By Scott Graber
It is Monday, and we’re in Spartanburg. This morning I’m in the large, high-ceilinged lobby of the downtown Marriott, where I’ve declined Marriott’s onsite breakfast ($14) in favor of a blueberry/lemon scone ($3.50) acquired at nearby Hub City Coffee.
I’m sitting at their sleek, stone-topped bar where Susan and I split a Marriott-made burger last night, telling our bartender that we were newly minted grandparents en route to meet our newly arrived grandson.
Our new friend told us about her own grandson, about the industry that is pouring into the Upstate and the minor league baseball team coming to town. As I listened, I realized that the snake-handling, tongues-speaking, Bible-thumping Upstate demographic had forever changed into something less exotic.

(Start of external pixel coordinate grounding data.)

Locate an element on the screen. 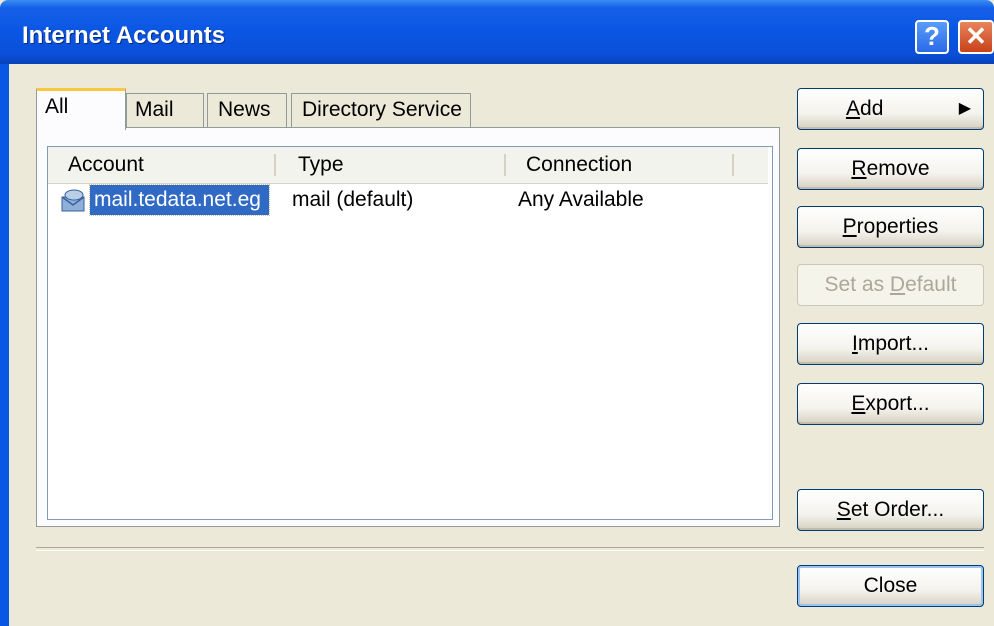 The height and width of the screenshot is (626, 994). export-mnemonic: E is located at coordinates (858, 404). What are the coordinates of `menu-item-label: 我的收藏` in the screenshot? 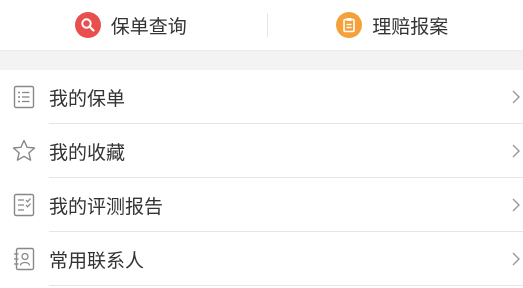 It's located at (88, 152).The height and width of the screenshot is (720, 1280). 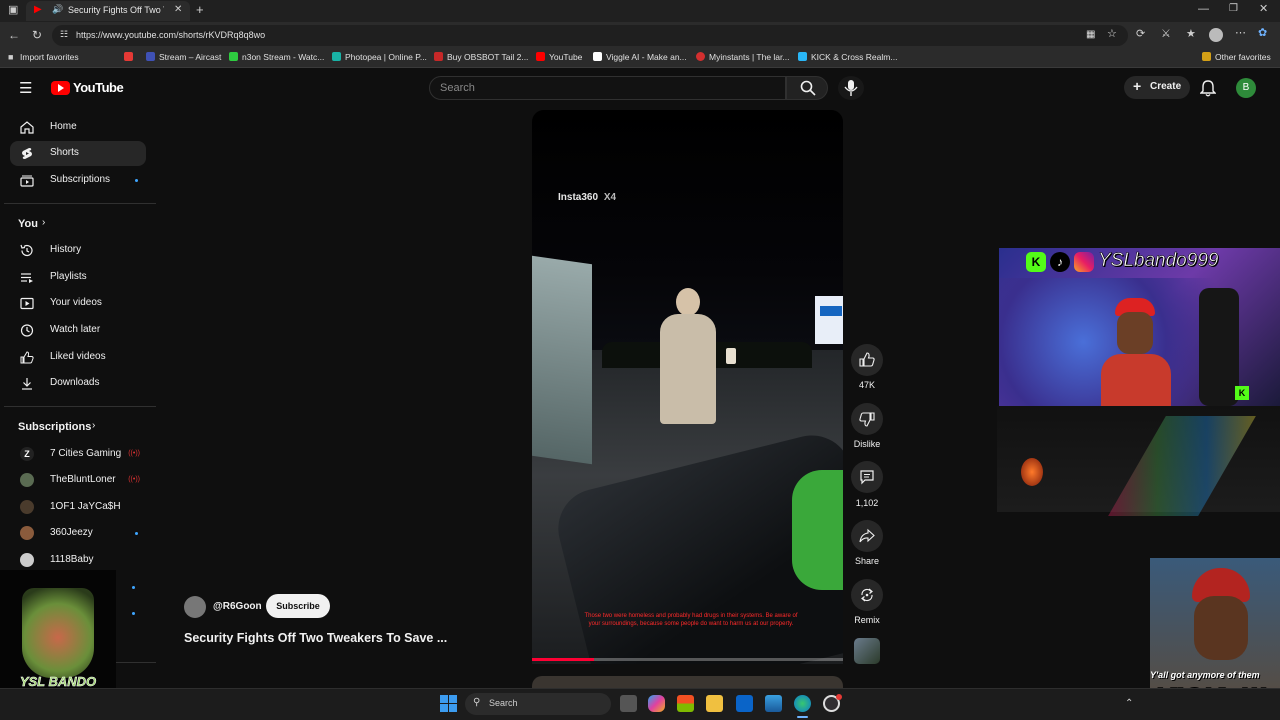 I want to click on more-options-icon: ⋯, so click(x=1240, y=34).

Susan and I are making a long trip to Stamford, Conn. I’ve brought along a collection of wartime essays by Ernie Pyle to help with the Interstate tedium. Pyle was a war correspondent who covered the fighting in Sicily, Italy, France and Germany in World War II.
Unlike other journalists, Pyle didn’t spend much time with the staff officers at Headquarters. He could be found with the PFCs, corporals and enlisted infantry. He wrote about what they were eating, and thinking, and saying about the day-to-day tedium and terror attached to their young lives.

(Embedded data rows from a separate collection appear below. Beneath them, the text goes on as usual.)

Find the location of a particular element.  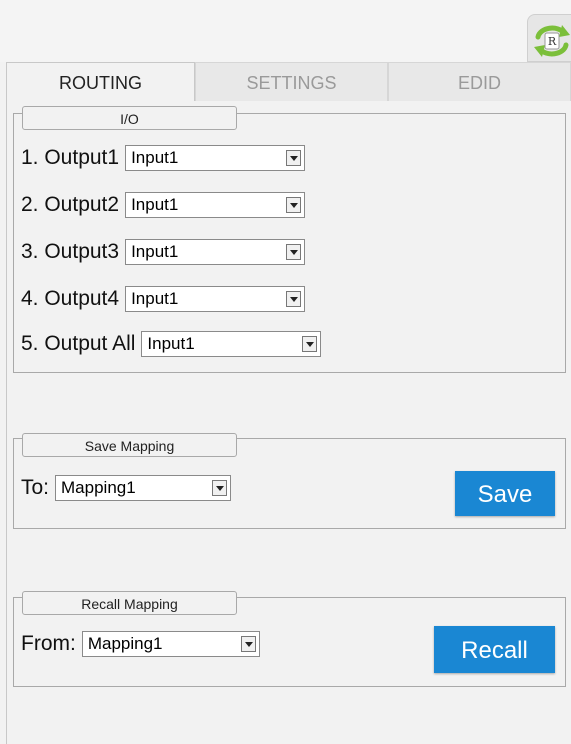

output2-row: 2. Output2 Input1 is located at coordinates (164, 205).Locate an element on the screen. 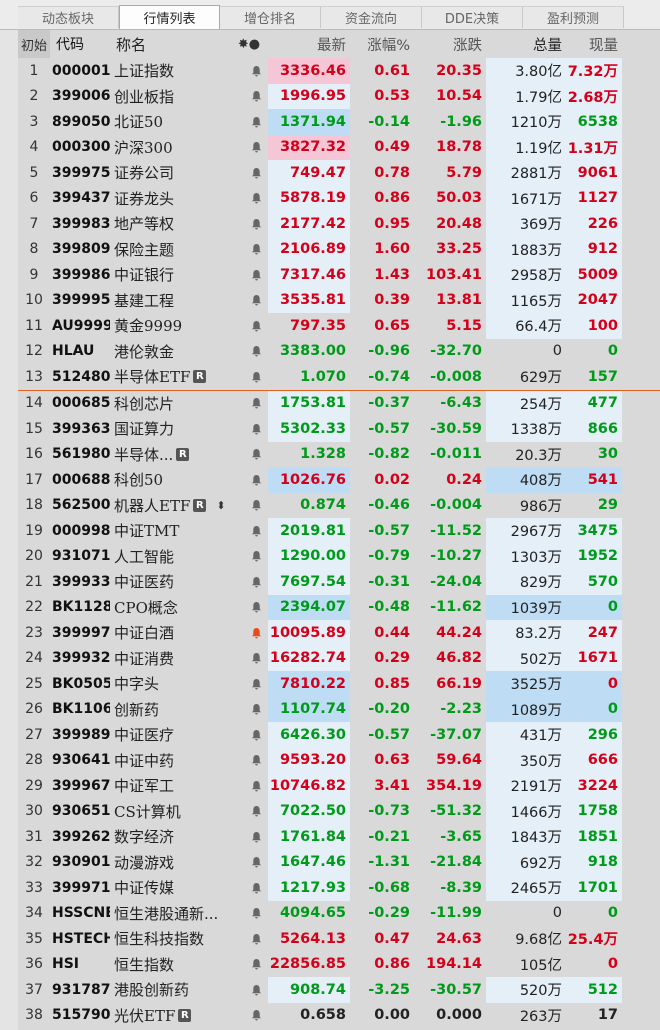 This screenshot has width=660, height=1030. table-row: 35 HSTECH 恒生科技指数 5264.13 0.47 24.63 9.68亿 25.4万 is located at coordinates (339, 939). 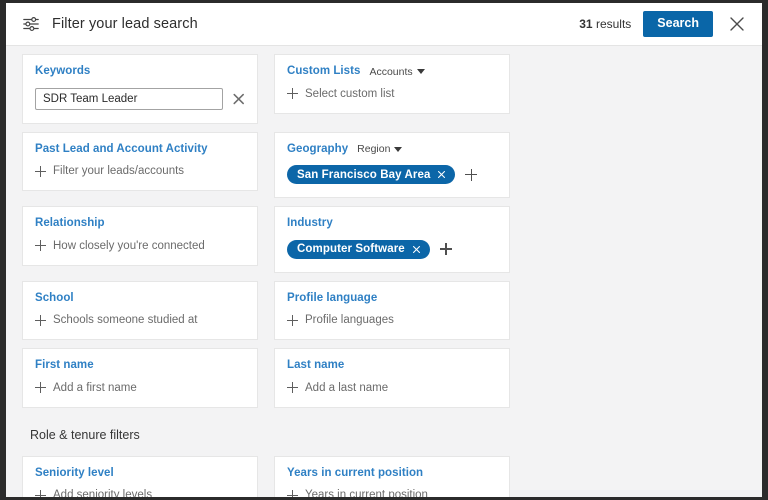 I want to click on filter-card-header: Last name, so click(x=392, y=366).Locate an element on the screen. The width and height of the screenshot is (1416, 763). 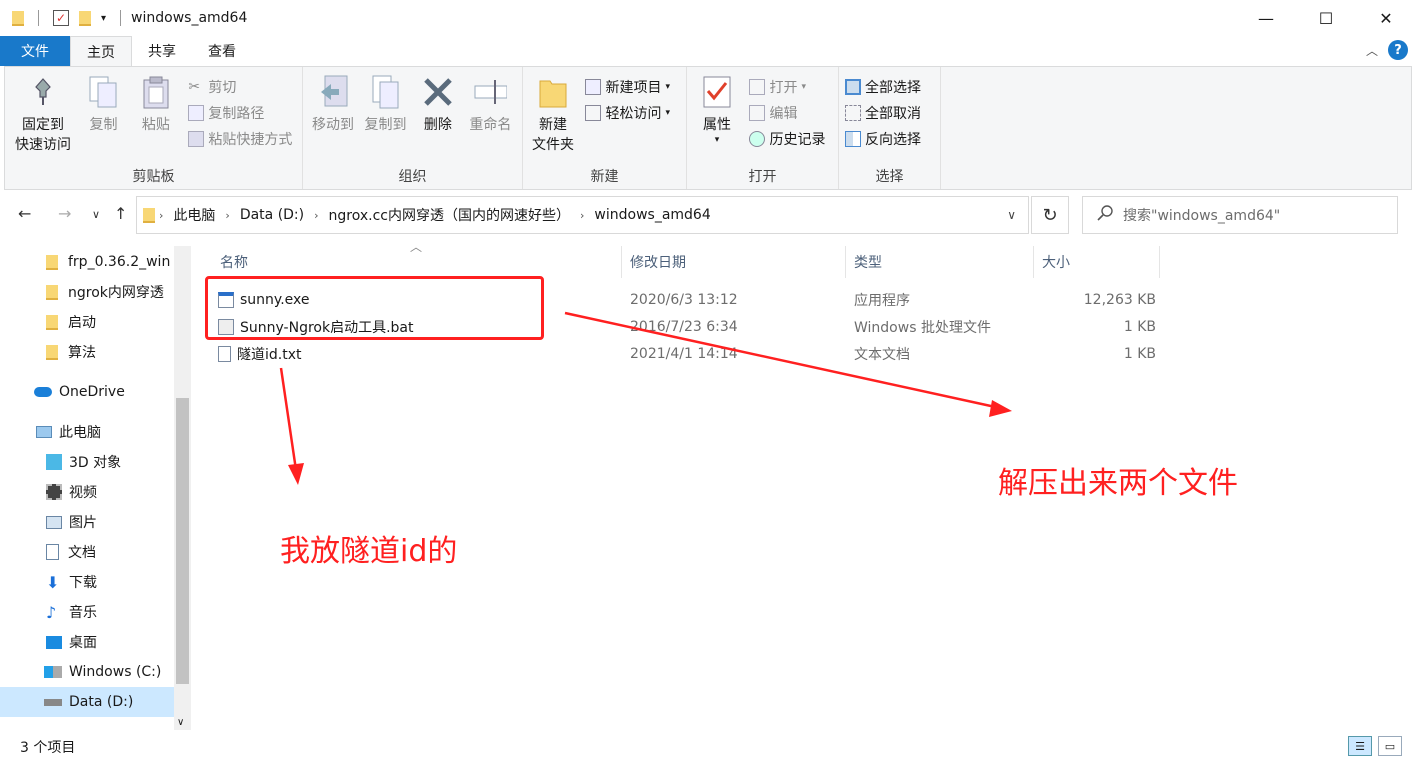
open-button: 打开 ▾ is located at coordinates (787, 87).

“When I went up the trail my guide was PFC Fred Ford, of 3037 North Park Drive, East St. Louis. He was a tall, rugged fellow and had two weeks of whiskers and grime on his face. He looked ferocious but turned out to be pleasant and friendly …”
Pyle always began by naming the soldier, giving his mailing address, and then described what might be wrong with his life at that moment.

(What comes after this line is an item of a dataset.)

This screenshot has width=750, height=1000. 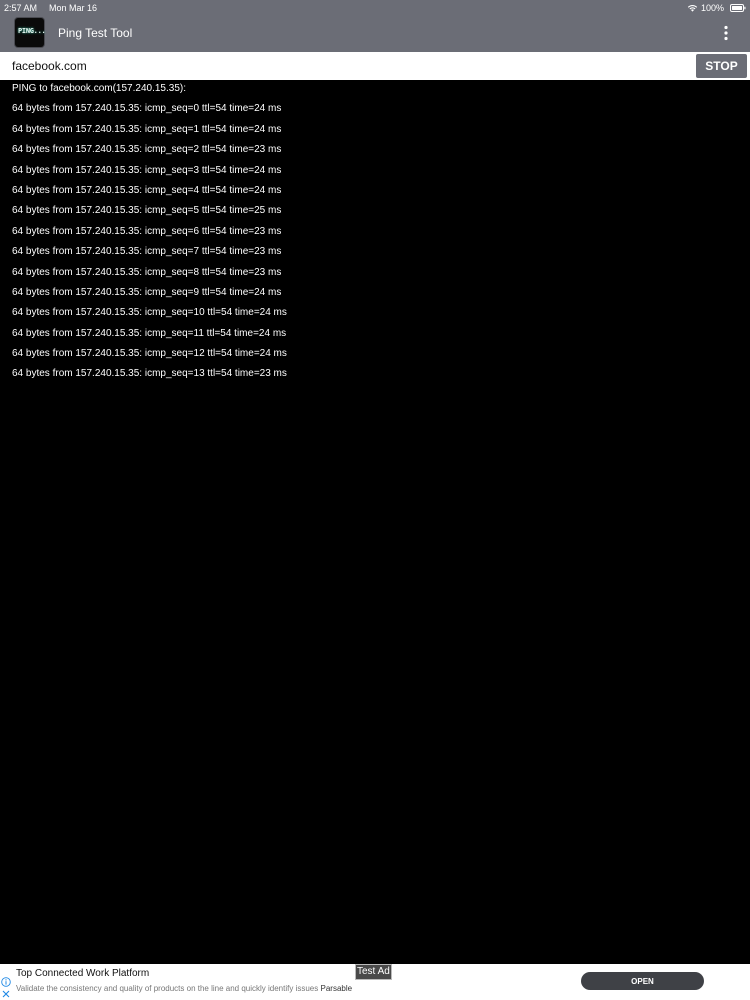 What do you see at coordinates (74, 8) in the screenshot?
I see `status-date: Mon Mar 16` at bounding box center [74, 8].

“Trench foot comes from a man’s feet being wet and cold for long periods without taking off his shoes often enough. In the mountains the soldiers sometimes went for two weeks or longer without ever taking their shoes off or being able to get their feet dry.”
Pyle also wrote about about death.
“Then a soldier came and stood by the officer and bent over, and spoke to his dead captain, not in a whisper but awfully tenderly, and he said, ‘I sure am sorry sir.’”
“He reached over and gently straightened the points of the captain’s shirt collar and sort of rearranged the tattered edges of the uniform around the wound and then he got up and walked down the road in the moonlight. …”
Pyle wasn’t the first correspondent to give the reader granular details, but his descriptions of the mud and night-time cold gave the American public a tactile sense of what was happening in the Apennine Mountains as the 5th Army slogged up the Italian peninsula.
Readers got Pyle’s point that this sacrifice was shared by farm boys from Darlington, S.C.; Italian street boys from the Bronx; milk-white Lutherans from Minnesota; Harvard-educated graduates from Boston; and Black teenagers from Dothan, Ala. More than any recruiting film, Pyle convinced the American public that we were a single, indivisible people capable of collective sacrifice and not a collection of tribes or immigrant populations.
At the end of World War II the notion that we were one nation lingered for about 20 years. It remained in place through the retreats and the unhappy, compromised cease-fire at the end of the Korean War. But something had changed by 1966 when Vietnam began to appear on the Nightly News.
“It is often thought that Vietnam was a draftee’s war fought by the poor and minorities. More accurately it was fought mainly by volunteers, including two thirds of those who served, and 73% of those that died came from traditionalist cultures such as Scots-Irish,” writes Jim Webb in Born Fighting.
“And most glaringly, the generation’s academic elites sat out the war. Harvard had lost 691 alumni in World War II but in Vietnam, Harvard College lost 12 men from the 12,595 who made up the classes of 1962 through 1972 combined. …”
Thanks to Pyle’s reporting we knew why the American soldier was fighting in Italy. But in Vietnam correspondents did not routinely give out the hometown address, or facial features or the reasons these miserable men kept boarding the thin-skinned Hueys. The focus shifted from the soldier to the daily body count and the failing strategies of William Westmoreland.
We never got to know the young soldiers in Vietnam. We just wanted out.